In Blogby Rashers TierneyLeave a Comment

Some lad from Labour (who sounds like a character out of Dallas, right?) has organised a #livingwage forum today. Labour and a living wage forum? Jaysus, it’s like an episode of Red Dwarf at this stage.

The whole thing is presented as an optional extra for employers, or what iJoan referred to as a “voluntary bench mark”.  Get fucking real. The biggest mind melt in this whole fiasco is the spectacle of government ministers talking out of both sides of their mouths.

Take the Tanaiste herself calling on employers to implement the damn thing cos god forbid she’d be bothered using her own legislative powers to do so. On the one hand they go with the rather miserly 50c minimum wage increase (in the face of popular criticism and the rejection of trade unions and migrant groups) and then they bay about the need for a living wage at events like this.

Those scabs at the Small Firms Association came out today to say it’s impossible to pay a living wage to employees, a wonderful insight into how their members profits are subsidized with cheap sweat and backed up with welfare subsidies. You can just imagine what those sleeveens at IBEC said.
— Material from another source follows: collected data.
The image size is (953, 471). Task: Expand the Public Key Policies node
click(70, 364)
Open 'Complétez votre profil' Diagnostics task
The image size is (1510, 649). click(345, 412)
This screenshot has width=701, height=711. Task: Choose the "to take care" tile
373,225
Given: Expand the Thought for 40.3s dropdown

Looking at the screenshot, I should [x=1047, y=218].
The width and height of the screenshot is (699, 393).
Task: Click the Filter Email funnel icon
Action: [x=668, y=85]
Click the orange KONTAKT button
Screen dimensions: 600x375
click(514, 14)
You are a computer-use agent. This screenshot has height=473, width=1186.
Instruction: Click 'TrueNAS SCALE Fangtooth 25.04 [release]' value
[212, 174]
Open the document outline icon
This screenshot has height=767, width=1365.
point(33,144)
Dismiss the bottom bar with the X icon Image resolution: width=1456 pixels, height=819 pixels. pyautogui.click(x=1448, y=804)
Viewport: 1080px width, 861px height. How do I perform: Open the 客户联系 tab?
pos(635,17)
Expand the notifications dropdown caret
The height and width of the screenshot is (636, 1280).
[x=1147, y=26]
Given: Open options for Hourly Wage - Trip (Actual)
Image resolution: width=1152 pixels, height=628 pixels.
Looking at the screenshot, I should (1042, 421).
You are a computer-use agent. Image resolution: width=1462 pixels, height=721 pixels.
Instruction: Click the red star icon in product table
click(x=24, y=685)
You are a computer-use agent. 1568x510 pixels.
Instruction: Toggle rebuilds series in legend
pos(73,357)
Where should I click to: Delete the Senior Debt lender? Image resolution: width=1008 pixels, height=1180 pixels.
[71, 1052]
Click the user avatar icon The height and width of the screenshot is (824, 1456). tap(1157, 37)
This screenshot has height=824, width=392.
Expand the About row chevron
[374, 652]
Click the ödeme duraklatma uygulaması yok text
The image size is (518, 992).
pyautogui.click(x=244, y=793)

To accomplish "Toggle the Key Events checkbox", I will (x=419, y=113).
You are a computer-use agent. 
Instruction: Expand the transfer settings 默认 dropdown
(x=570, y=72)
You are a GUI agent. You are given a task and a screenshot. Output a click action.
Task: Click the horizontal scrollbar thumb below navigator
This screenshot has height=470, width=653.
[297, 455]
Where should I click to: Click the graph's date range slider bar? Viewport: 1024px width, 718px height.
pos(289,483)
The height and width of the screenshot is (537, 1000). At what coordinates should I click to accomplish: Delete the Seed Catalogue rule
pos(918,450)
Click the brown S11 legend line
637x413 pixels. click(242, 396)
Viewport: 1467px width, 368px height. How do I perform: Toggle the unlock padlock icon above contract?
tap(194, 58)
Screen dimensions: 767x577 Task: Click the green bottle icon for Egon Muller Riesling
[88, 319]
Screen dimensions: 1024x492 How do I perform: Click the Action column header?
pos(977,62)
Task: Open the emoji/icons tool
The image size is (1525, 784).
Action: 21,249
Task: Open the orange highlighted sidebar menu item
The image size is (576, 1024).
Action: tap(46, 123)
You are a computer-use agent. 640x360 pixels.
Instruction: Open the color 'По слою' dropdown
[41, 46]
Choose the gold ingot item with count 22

The track record on the big bosses adopting the living wage tag here out of a sense of social solidarity is fairly scant.  Sure, we have the example of IKEA.

And Lidl have been cutesying themselves up by agreeing to pay it in the UK.  While their profits aren’t published, we can surmise they still cream it in at the end of the day. This move costs them only £9 million in the UK.  It’s not a ball buster of a cost is it?

Yet being the socially motivated goodies they are, Lidl still face accusations of discrimination up North and when it comes to this side of the border, they are delivering nothing for workers in the Republic.

The living wage is a fantastic campaign, yet you’d be forgiven for thinking today was a pantomime scripted by Labour politicians trying to save face after a disastrous coalition.

Like in the UK, it might be worth stepping back and separating out what a living wage means from the realities and actions of the mealy mouthed politicians.

“I believe that work should always pay” says the minister.  Good man Ged. If you’re reading this, take a whirl through our most recent ramblings on Jobbridge so. That a boy.

The sense of a party PR machine at work got more nauseating when iJoan used the forum to announce Labour would become #livingwage employer. It wasn’t so long ago they were looking for a jobsbridger to help them celebrate their centenary.

This is an issue that needs to be taken back.  The talking heads of Irish business ridicule a living wage. Inspiration should come from successful grassroots campaigns, such as the beating meted out to McDonalds in NZ.

We need to popularize a statutory living wage with proper bite. To get there means action not lip service.